··· Records shown ···
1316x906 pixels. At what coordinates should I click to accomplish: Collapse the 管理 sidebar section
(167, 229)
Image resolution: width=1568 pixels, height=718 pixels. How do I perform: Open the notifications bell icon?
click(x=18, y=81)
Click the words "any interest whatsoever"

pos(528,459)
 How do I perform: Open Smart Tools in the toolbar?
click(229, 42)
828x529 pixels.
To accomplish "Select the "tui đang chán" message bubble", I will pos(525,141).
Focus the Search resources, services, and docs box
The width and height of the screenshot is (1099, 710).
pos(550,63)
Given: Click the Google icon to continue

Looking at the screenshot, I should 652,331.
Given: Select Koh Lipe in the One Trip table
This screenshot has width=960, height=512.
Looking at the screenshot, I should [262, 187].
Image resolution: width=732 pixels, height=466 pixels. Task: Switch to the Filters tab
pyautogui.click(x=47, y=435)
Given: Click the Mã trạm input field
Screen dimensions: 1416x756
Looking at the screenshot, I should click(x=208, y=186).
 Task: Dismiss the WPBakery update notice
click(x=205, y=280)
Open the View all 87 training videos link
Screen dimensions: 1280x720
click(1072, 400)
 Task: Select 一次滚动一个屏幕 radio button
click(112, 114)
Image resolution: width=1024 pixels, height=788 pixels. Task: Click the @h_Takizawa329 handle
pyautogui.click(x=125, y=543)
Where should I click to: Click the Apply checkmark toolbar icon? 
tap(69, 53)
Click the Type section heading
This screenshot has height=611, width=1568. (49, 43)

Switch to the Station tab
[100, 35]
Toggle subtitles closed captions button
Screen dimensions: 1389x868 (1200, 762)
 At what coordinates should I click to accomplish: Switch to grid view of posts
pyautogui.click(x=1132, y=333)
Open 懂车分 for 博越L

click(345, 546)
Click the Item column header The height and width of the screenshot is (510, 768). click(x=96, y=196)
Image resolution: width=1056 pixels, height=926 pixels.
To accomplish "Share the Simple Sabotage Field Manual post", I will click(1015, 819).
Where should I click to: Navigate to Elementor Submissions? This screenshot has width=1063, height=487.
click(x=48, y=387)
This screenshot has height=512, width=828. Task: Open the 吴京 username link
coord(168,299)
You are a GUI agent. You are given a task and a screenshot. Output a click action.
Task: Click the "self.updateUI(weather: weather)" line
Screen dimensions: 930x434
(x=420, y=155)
···
Task goal: The full set of entries must be restated exactly, with none omitted.

Written answer:
1316x906 pixels. At what coordinates should I click to accomplish: Collapse the 管理 sidebar section
(167, 229)
Image resolution: width=1568 pixels, height=718 pixels. How do I perform: Open the notifications bell icon?
click(x=18, y=81)
Click the words "any interest whatsoever"

pos(528,459)
 How do I perform: Open Smart Tools in the toolbar?
click(229, 42)
828x529 pixels.
To accomplish "Select the "tui đang chán" message bubble", I will pos(525,141).
Focus the Search resources, services, and docs box
The width and height of the screenshot is (1099, 710).
pos(550,63)
Given: Click the Google icon to continue

Looking at the screenshot, I should 652,331.
Given: Select Koh Lipe in the One Trip table
This screenshot has width=960, height=512.
Looking at the screenshot, I should [262, 187].
Image resolution: width=732 pixels, height=466 pixels. Task: Switch to the Filters tab
pyautogui.click(x=47, y=435)
Given: Click the Mã trạm input field
Screen dimensions: 1416x756
Looking at the screenshot, I should click(x=208, y=186).
 Task: Dismiss the WPBakery update notice
click(x=205, y=280)
Open the View all 87 training videos link
Screen dimensions: 1280x720
click(1072, 400)
 Task: Select 一次滚动一个屏幕 radio button
click(112, 114)
Image resolution: width=1024 pixels, height=788 pixels. Task: Click the @h_Takizawa329 handle
pyautogui.click(x=125, y=543)
Where should I click to: Click the Apply checkmark toolbar icon? 
tap(69, 53)
Click the Type section heading
This screenshot has height=611, width=1568. (49, 43)

Switch to the Station tab
[100, 35]
Toggle subtitles closed captions button
Screen dimensions: 1389x868 (1200, 762)
 At what coordinates should I click to accomplish: Switch to grid view of posts
pyautogui.click(x=1132, y=333)
Open 懂车分 for 博越L

click(345, 546)
Click the Item column header The height and width of the screenshot is (510, 768). click(x=96, y=196)
Image resolution: width=1056 pixels, height=926 pixels.
To accomplish "Share the Simple Sabotage Field Manual post", I will click(1015, 819).
Where should I click to: Navigate to Elementor Submissions? This screenshot has width=1063, height=487.
click(x=48, y=387)
This screenshot has height=512, width=828. Task: Open the 吴京 username link
coord(168,299)
You are a GUI agent. You are given a task and a screenshot. Output a click action.
Task: Click the "self.updateUI(weather: weather)" line
Screen dimensions: 930x434
(x=420, y=155)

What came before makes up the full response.